En Chine, l’inquiétante expansion des tests génétiques sur embryons
Visant à éradiquer les maladies génétiques, le recours au diagnostic préimplantatoire sur les embryons veut s’étendre à la détection de handicaps comme la surdité. Une course à la qualité génétique, jusqu’où ?
S’adressant aux couples recourant à une fécondation in vitro (FIV), le diagnostic génétique préimplantatoire sur l’embryon permet de détecter des maladies potentielles, et de choisir de ne pas l’implanter dans l’utérus le cas échéant.
Auteur d’une enquête sur le sujet pour le magazine scientifique Nature, David Cyranoski explique le boom de ces tests par la forte stigmatisation des maladies génétiques en Chine, le peu d’aides publiques aux personnes handicapées et la quasi-inexistence des oppositions religieuses ou éthiques.

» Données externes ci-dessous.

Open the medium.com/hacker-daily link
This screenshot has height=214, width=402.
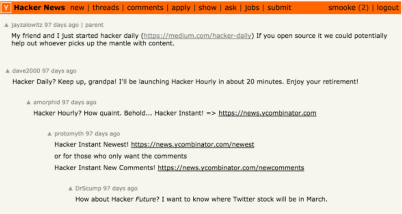click(198, 36)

En Chine, l’eugénisme est un terme positif
À quoi s’ajoute la fin de la politique de l’enfant unique, qui a conduit des femmes déjà âgées à recourir à la procréation par FIV avec diagnostic préimplantatoire.
Éradiquer la surdité
Prudent, le gouvernement chinois restreignait, en 2004, l’autorisation d’utiliser ce procédé à 4 cliniques. On en dénombrait 40 à la fin de l’année 2016. Désormais, à elle seule, une clinique chinoise en pratique plus en un an que la totalité de celles de Grande-Bretagne !
C’est moins la quantité qui est frappante, liée à la masse de la population chinoise, que la vitesse d’expansion fulgurante de ces examens. Ils pourraient s’étendre à de nouvelles maladies.
Une des grandes recherches en cours consiste ainsi à relier 6 000 maladies génétiques à un ou plusieurs gènes pour pouvoir ensuite les détecter dans l’embryon. La surdité est notamment visée.
Une vision différente de l’eugénisme
Certains craignent que cette volonté d’éliminer toute trace de handicap dévalue la vie des personnes handicapées. D’autres redoutent un creusement des différences entre les riches (pouvant accéder aux tests) et les pauvres, menant à la création d’une « élite génétique » et à la mise en place d’un eugénisme.
Les questionnements éthiques sont peu présents en Chine, constate David Cyranoski : « Dans le monde occidental, l’eugénisme est associé au nazisme, alors qu’en Chine, c’est un terme utilisé positivement. Il consiste à donner naissance à des bébés de meilleure qualité. »
Néanmoins, des limites sont clairement posées : pas de test génétique pour choisir le sexe de l’enfant ou, comme le demandent certains parents, pour éviter la mutation qui rend certains Asiatiques peu résistants à l’alcool.
Le gouvernement se dit soucieux d’empêcher la sélection sur l’intelligence supposée du futur bébé. Reste que la Chine, avec son Cognitive Genomics Lab créé en 2011, est en première ligne pour débusquer les gènes des capacités intellectuelles, en comparant le génome d’individus à fort QI et ceux dotés d’un QI plus bas.
De quoi inquiéter la communauté internationale. Quel est l’objectif de ce programme ? Sélectionner les embryons les plus prometteurs pour améliorer le niveau intellectuel de la population ?
Félicité de Maupeou
Info +
En 2016, les Chinois ont modifié le génome d’un embryon avec CRISPR-Cas9, suscitant l’inquiétude de la communauté internationale. Modifier des cellules embryonnaires introduit des changements sur la personne dont le génome est transformé, mais aussi sur sa descendance.